When I first wrote on Twitter about my disgust at the beating scene, a number of people chided me for over-reaction. She is a complex, flawed character, said one, reminding me, Weren’t you an English teacher? Another found it a good thing that the female capacity for violence and emotional incontinence were starkly on display.
To be clear, I don’t object to complexity of character, and I am the last person to demand that women be presented as angels. (I also happen to believe that much minor domestic violence—where it does not cause bodily harm—should be decriminalized.) But that is not what is going on here. This is the affirmation of Kate’s volatility as a marker of her liberation from female stereotypes. Just as we do not object when the male hero beats up bad guys, we are not to lament Kate’s cursing or beating of her husband. If that’s what she needs, so be it. The double standards that once characterized political discourse about women and men—that women are less able than men to control their emotions—have been brought to life again, but now in order to support a hagiographical portrait of a woman whose lack of self-control is evidence of her bold authenticity.
What is the purpose of the “physical altercation,” as more than one gushing reviewer called it? It’s quite possible that writers simply don’t know how else to portray a strong woman except to have her embody stereotypically masculine qualities. The point is obviously not to highlight women’s capacity for domestic violence. We won’t be hearing anything about shelters for abused men or the danger such women represent to their families. On the contrary, this seems an unabashed celebration of all things female, including even those qualities that feminists have told us for decades characterized male behavior near-exclusively and were antithetical to female being.
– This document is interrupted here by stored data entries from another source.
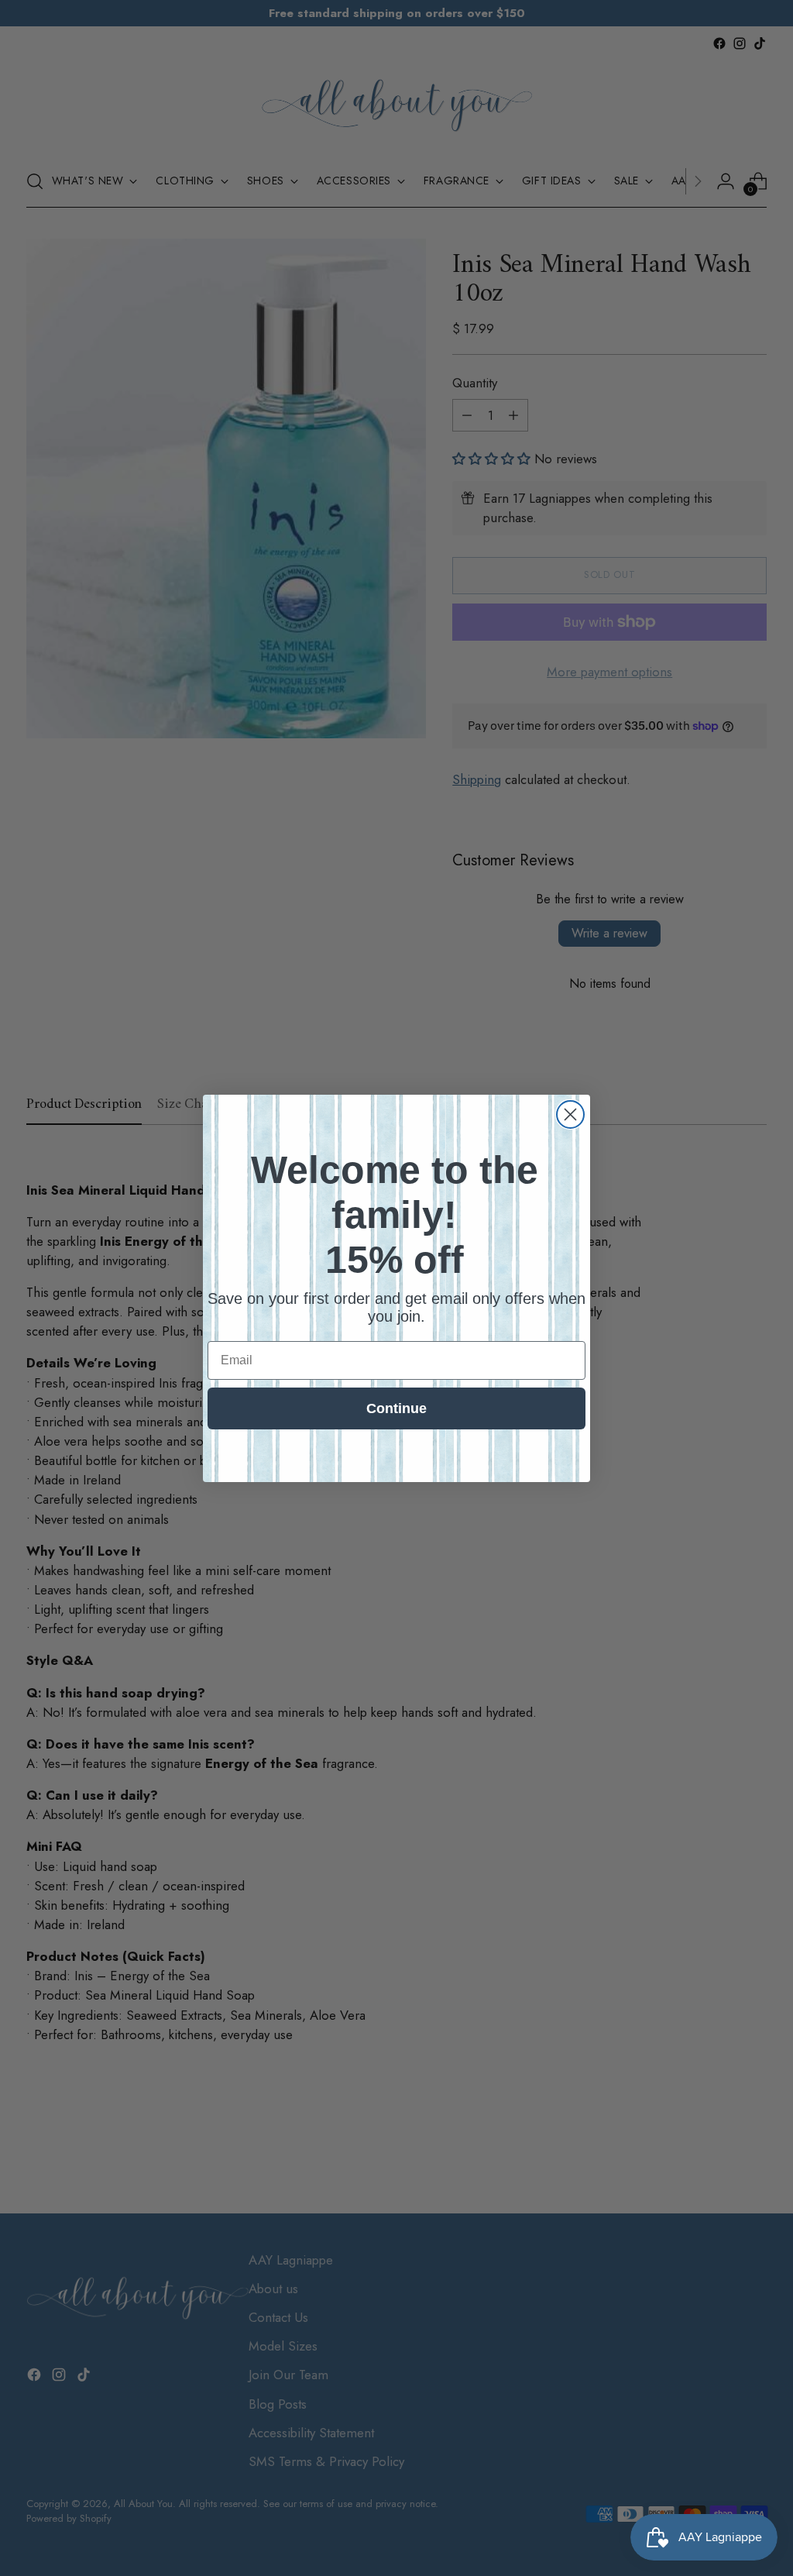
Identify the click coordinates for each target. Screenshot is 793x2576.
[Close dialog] (570, 1114)
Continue (396, 1408)
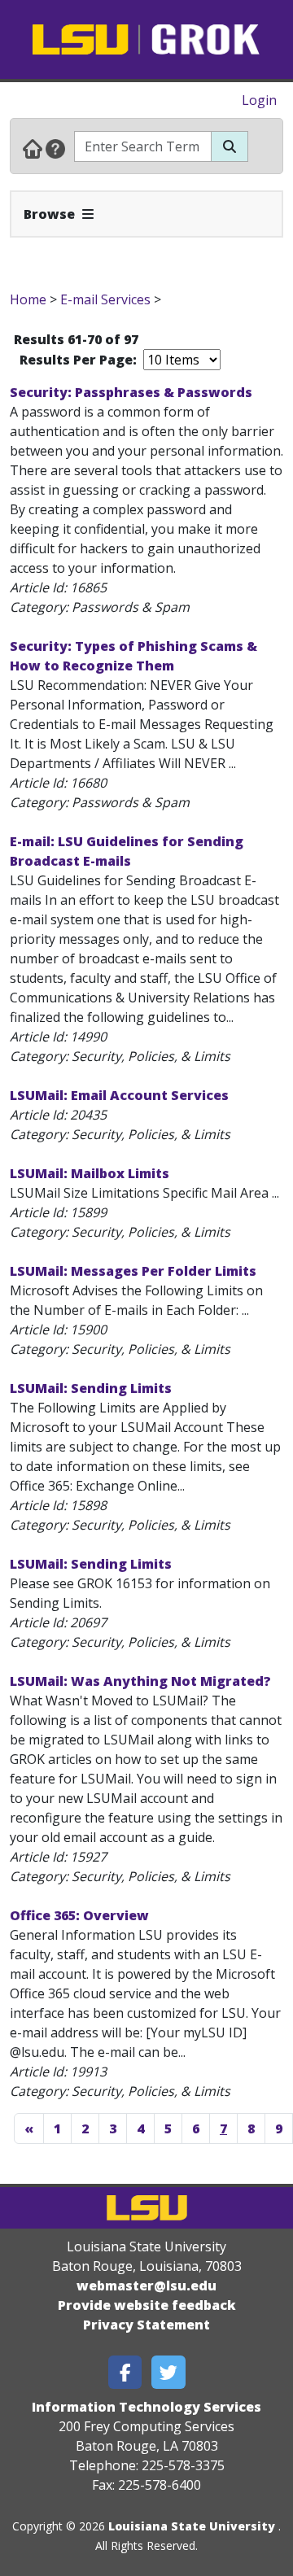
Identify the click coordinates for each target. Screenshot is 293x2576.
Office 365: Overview (79, 1915)
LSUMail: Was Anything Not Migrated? (140, 1681)
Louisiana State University (191, 2526)
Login (259, 100)
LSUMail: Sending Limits (91, 1388)
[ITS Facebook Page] (125, 2372)
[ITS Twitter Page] (168, 2372)
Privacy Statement (146, 2325)
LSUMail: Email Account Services (119, 1095)
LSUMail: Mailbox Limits (89, 1173)
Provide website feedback (147, 2305)
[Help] (55, 148)
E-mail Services (105, 299)
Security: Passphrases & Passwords (131, 392)
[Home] (32, 148)
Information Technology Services (146, 2407)
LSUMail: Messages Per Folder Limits (133, 1271)
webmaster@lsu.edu (146, 2285)
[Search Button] (229, 146)
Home (28, 299)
It is the normalization of female abuse in service of the liberation narrative.
I don’t expect there will be much outcry, if any. Most people, men and women, don’t care about domestic violence against men, which may be the least popular of all unpopular men’s issues. The thought seems to be that because men allegedly abused women for centuries with impunity, a little fictional abuse now is nothing. The fact that we know that women are fully capable of violence and that the celebration of violence as empowerment is a dangerous inducement to more violence will get no traction.
But I would think that a few thoughtful people might be disturbed by the general trend to encourage female badassery. Most men have a deeply ingrained horror of hitting women back, but even the best among them might be provoked past endurance. Encouraging women to seek fulfillment through abusive behavior, especially in thinking themselves men’s physical equals, is likely to endanger some women as well as men. Most feminists will take satisfaction in being able to report yet more “male violence,” and their complicity in tolerating domestic abuse when it’s a man being abused is yet more reason to reject their claims that empowered women will save the world.